Revisiting HR Champions in 2007

I’m re-reading Dave Ulrich’s great book, Human Resource Champions.  I was struck by the “myths that keep HR from being a profession” and how the truths that may have existed in 1997 have changed in the past ten years.

Myth #1 – People go into HR because they like people

Truth in 1997- HR departments are not designed to provide corporate therapy or as a social or health-and-happiness retreats.  HR professionals must create the practices that make employees more competitive, not comfortable.

Today? The truth may be closer to the myth that some would like to admit.  Today’s HR professionals are business people who enjoy the challenges of working with people; not unlike project engineers who enjoy building things.  This doesn’t make them the social workers that are implied in the myth, but they are also not the cold, calculators that are implied in the 1997 truth.


Responses

  1. The question may not be: How should HR be viewed, but rather, how does HR view employees?

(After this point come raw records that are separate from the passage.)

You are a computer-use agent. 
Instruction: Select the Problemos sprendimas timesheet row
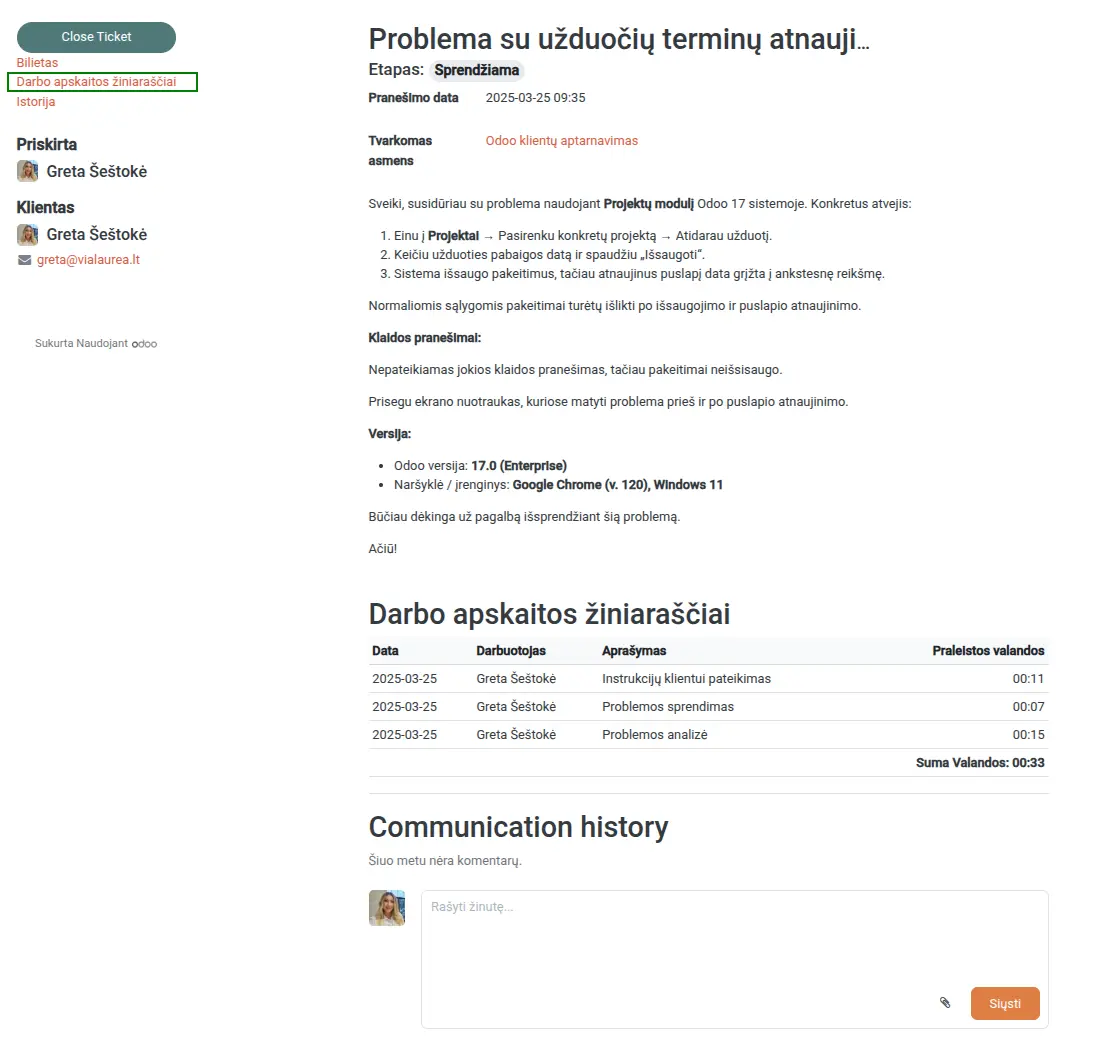tap(668, 707)
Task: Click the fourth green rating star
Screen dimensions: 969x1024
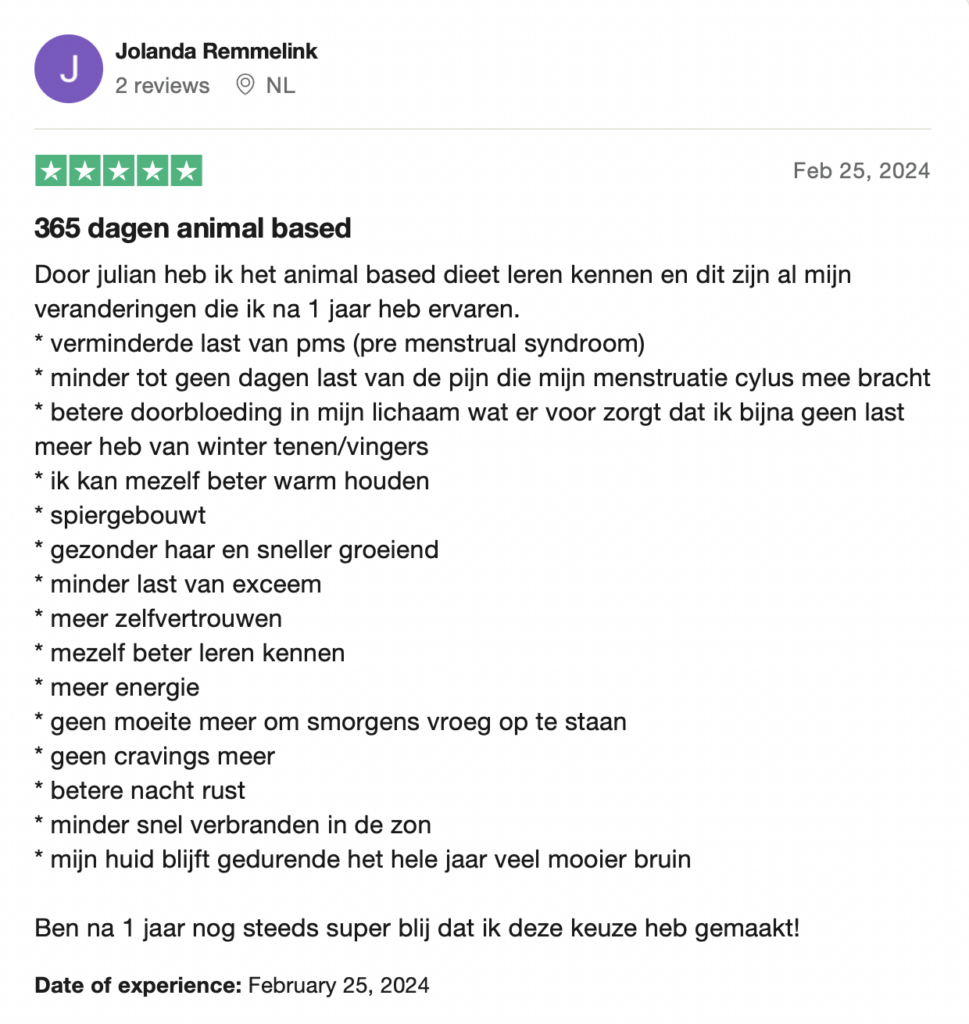Action: (x=152, y=171)
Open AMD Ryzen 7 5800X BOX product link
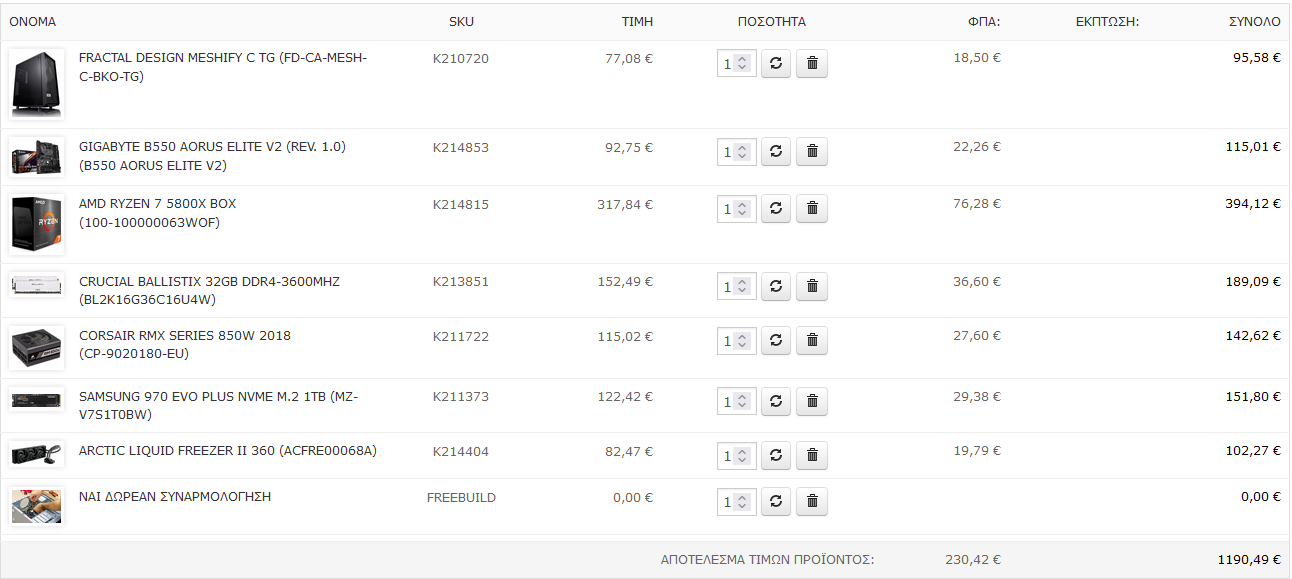Image resolution: width=1292 pixels, height=579 pixels. (x=158, y=213)
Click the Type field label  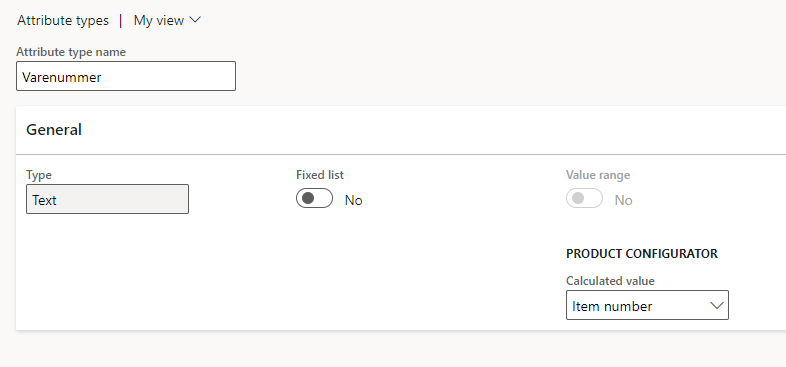click(x=39, y=175)
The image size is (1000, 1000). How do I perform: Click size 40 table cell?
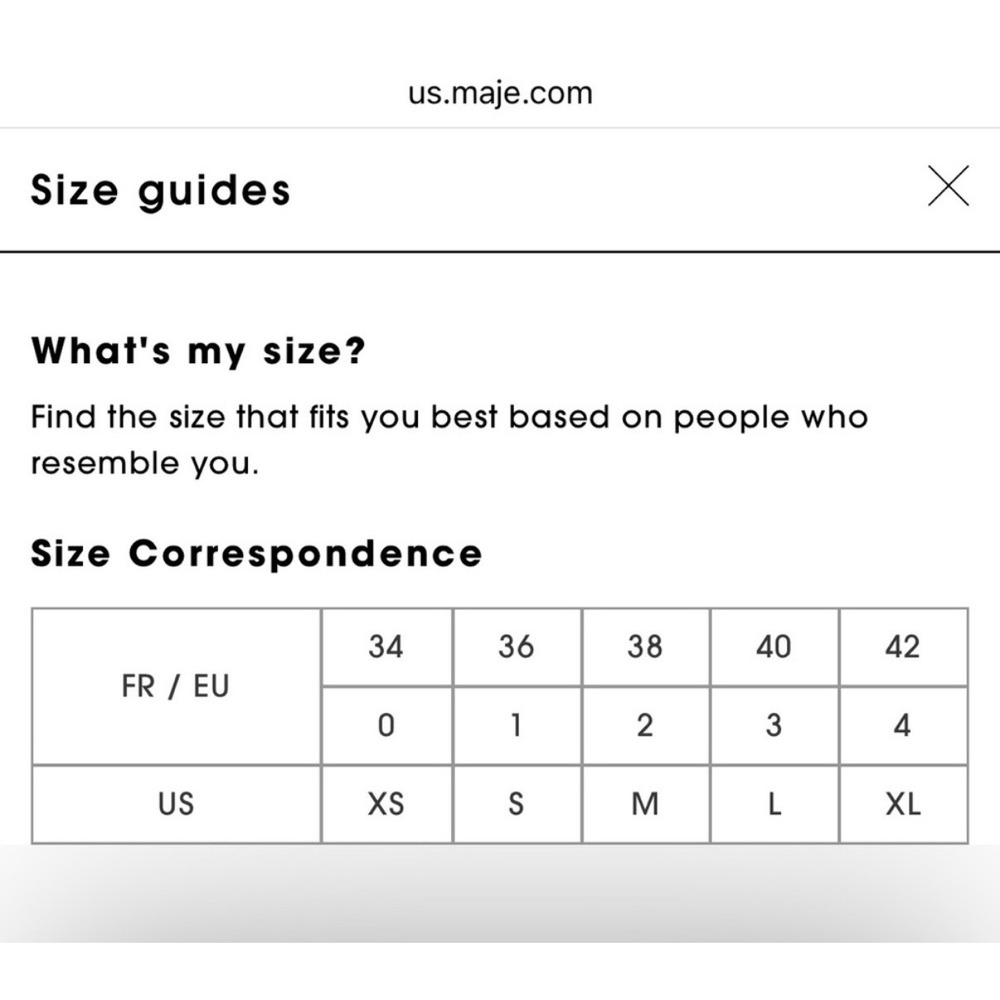pyautogui.click(x=774, y=647)
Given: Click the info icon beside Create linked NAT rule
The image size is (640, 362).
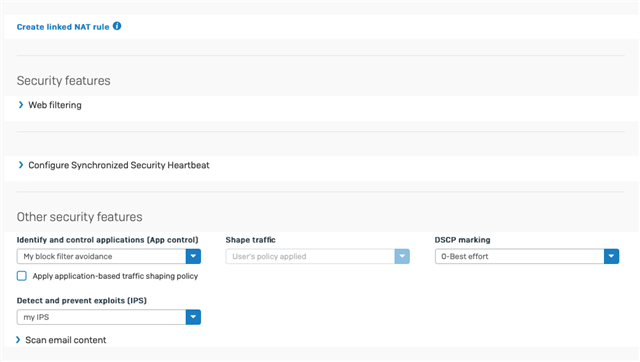Looking at the screenshot, I should (x=117, y=26).
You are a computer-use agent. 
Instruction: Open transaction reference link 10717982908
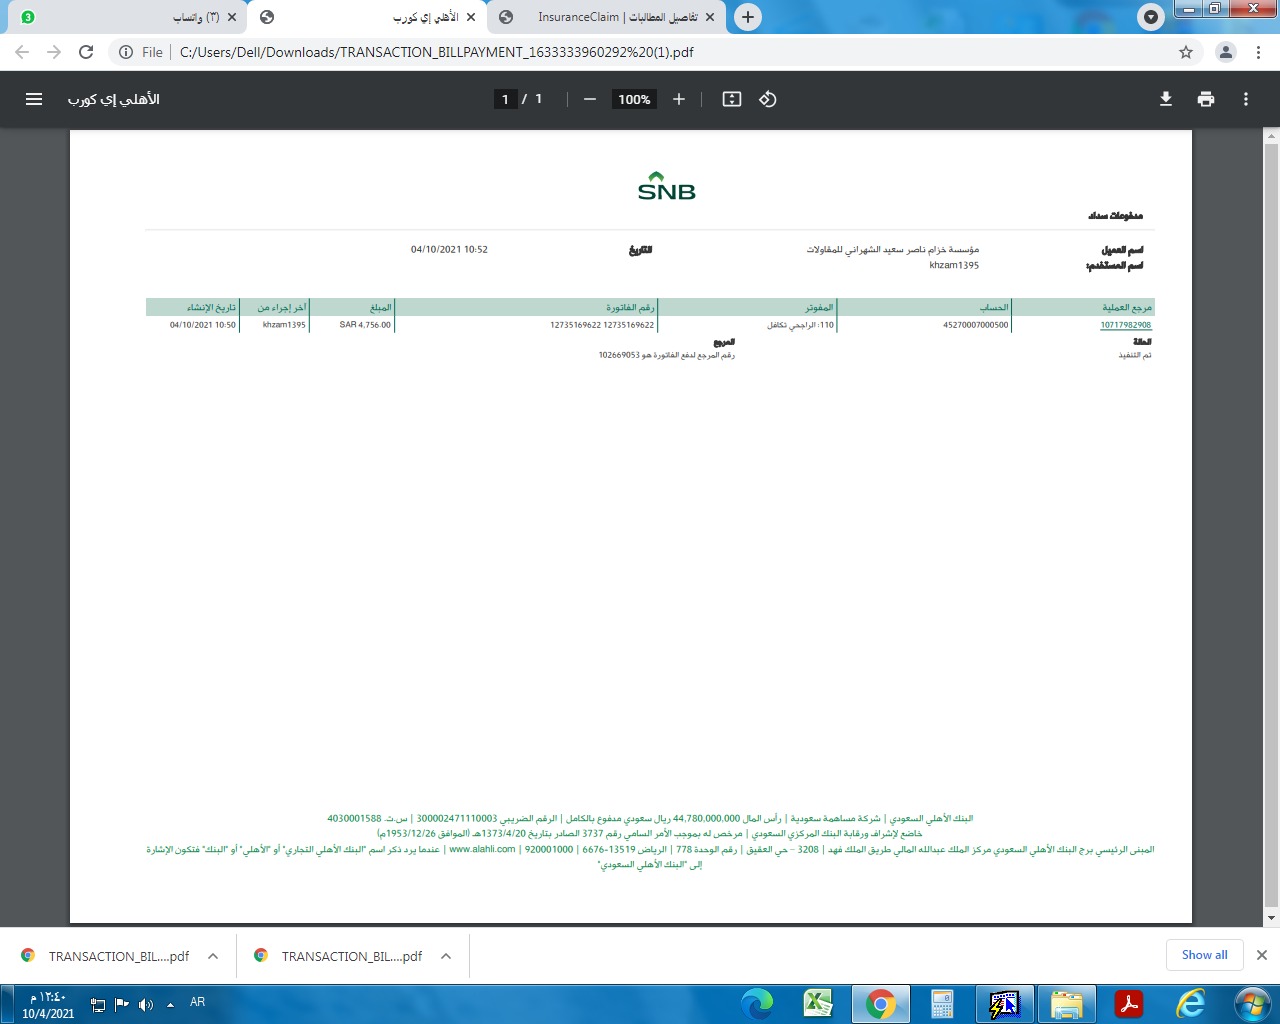tap(1125, 325)
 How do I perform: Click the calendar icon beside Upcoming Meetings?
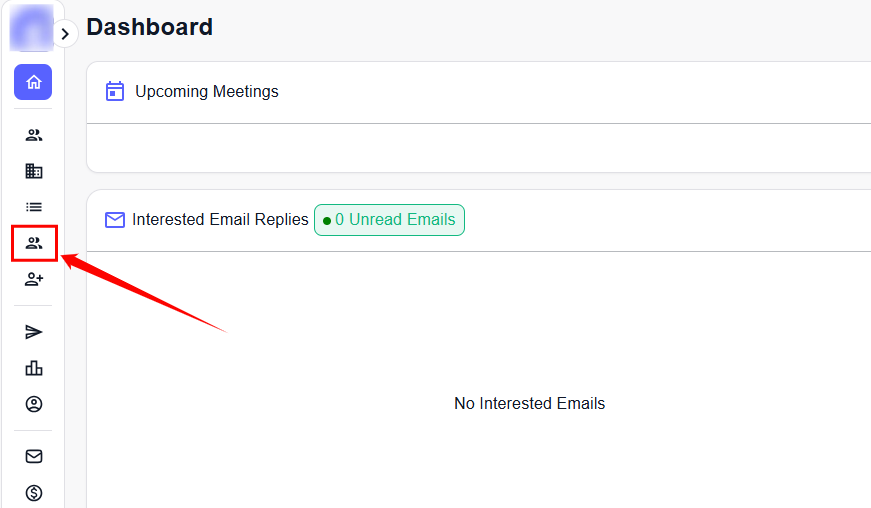(115, 92)
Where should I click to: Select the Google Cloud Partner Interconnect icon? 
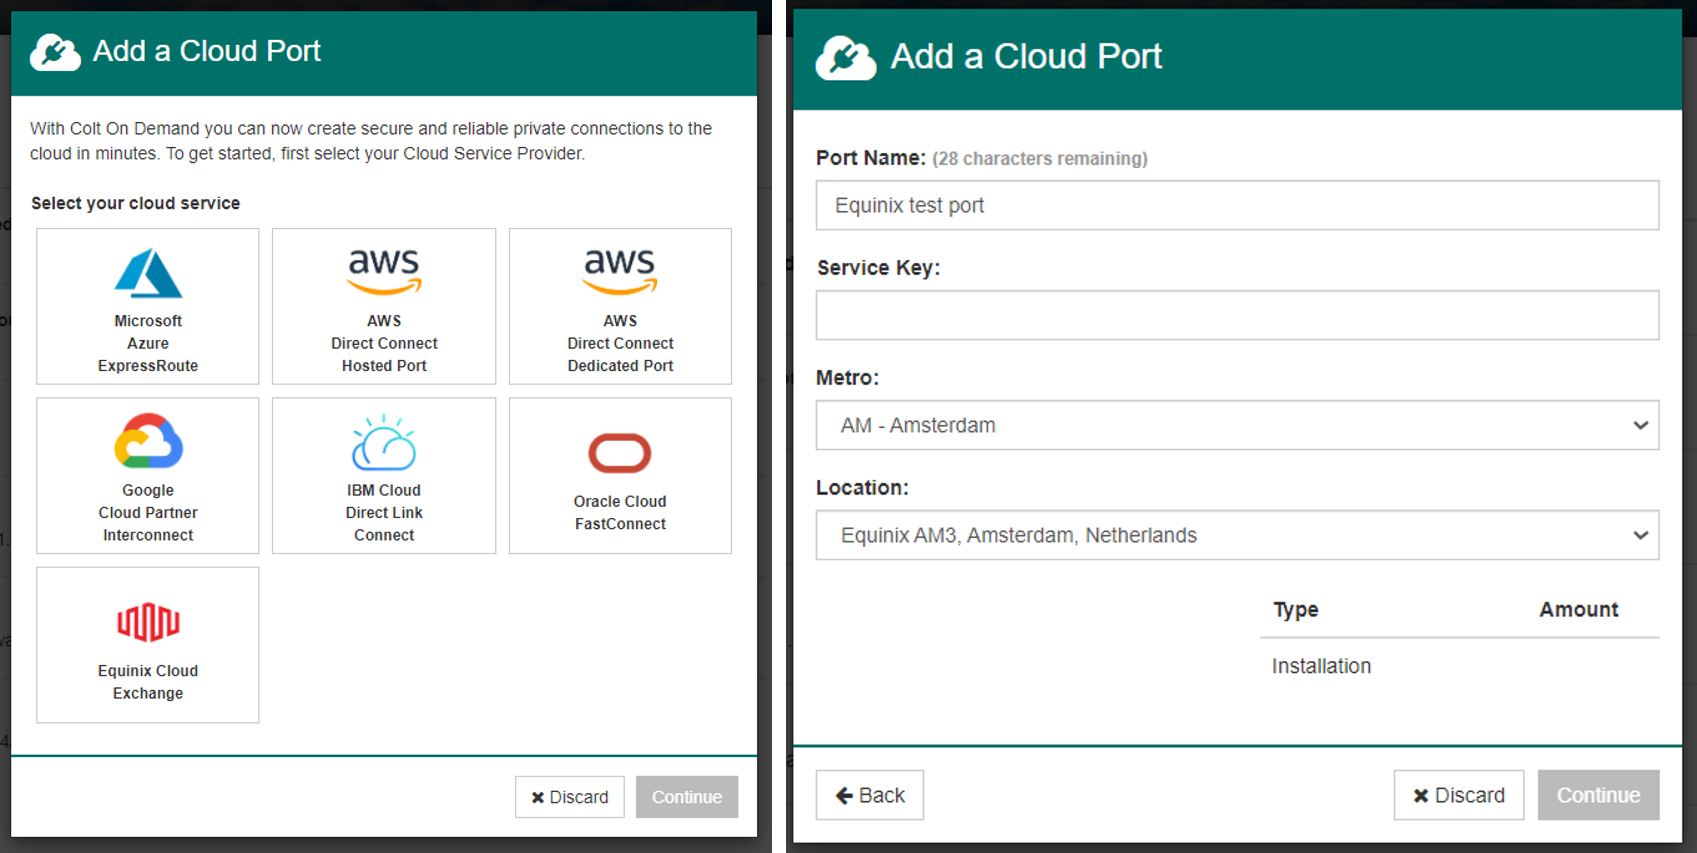(x=148, y=442)
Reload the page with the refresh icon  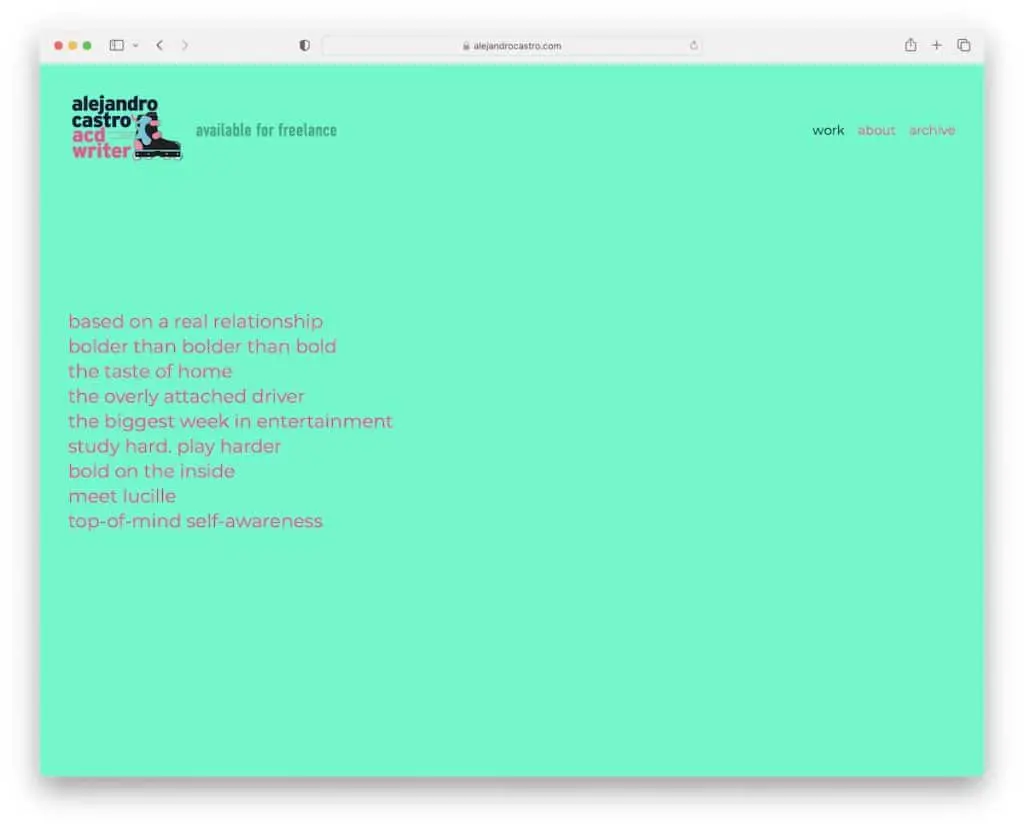tap(693, 46)
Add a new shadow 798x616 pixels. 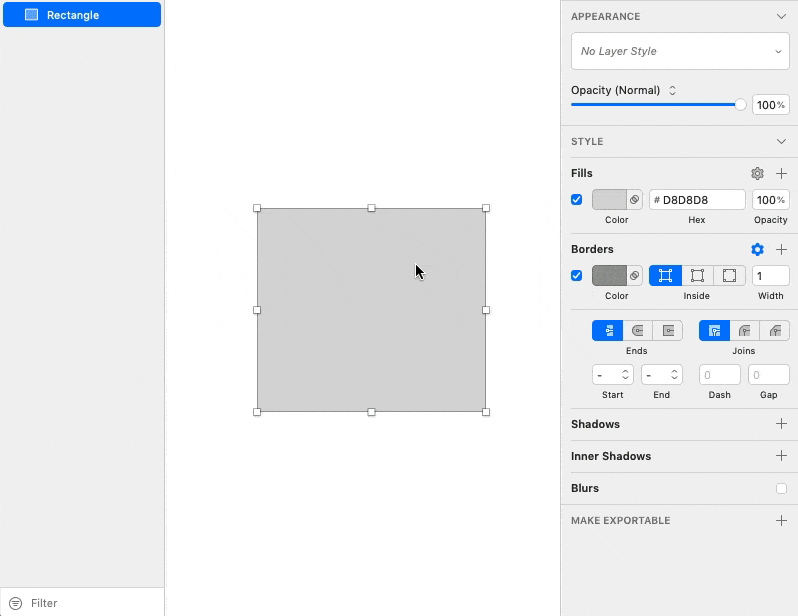coord(781,424)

    Herein may lie the problem: http://www.missionmindedmanagement.com/employees-are-babies-throwing-tantrums-says-hr-their-benevolent-caretaker

  2. You are correctly outraged by Ghosh’s comments. When I was younger, this type of approach used to make me crazy — Ghosh is simply a reactionary type of HR professional who blames his employees for Ghosh’s own poor performance and justifies his having to fix problems (that he created!) as a reason for his “expertise” being needed. Now that I’m older, I recognize that his incompetence allows me to earn more money when I have to fix his critical errors.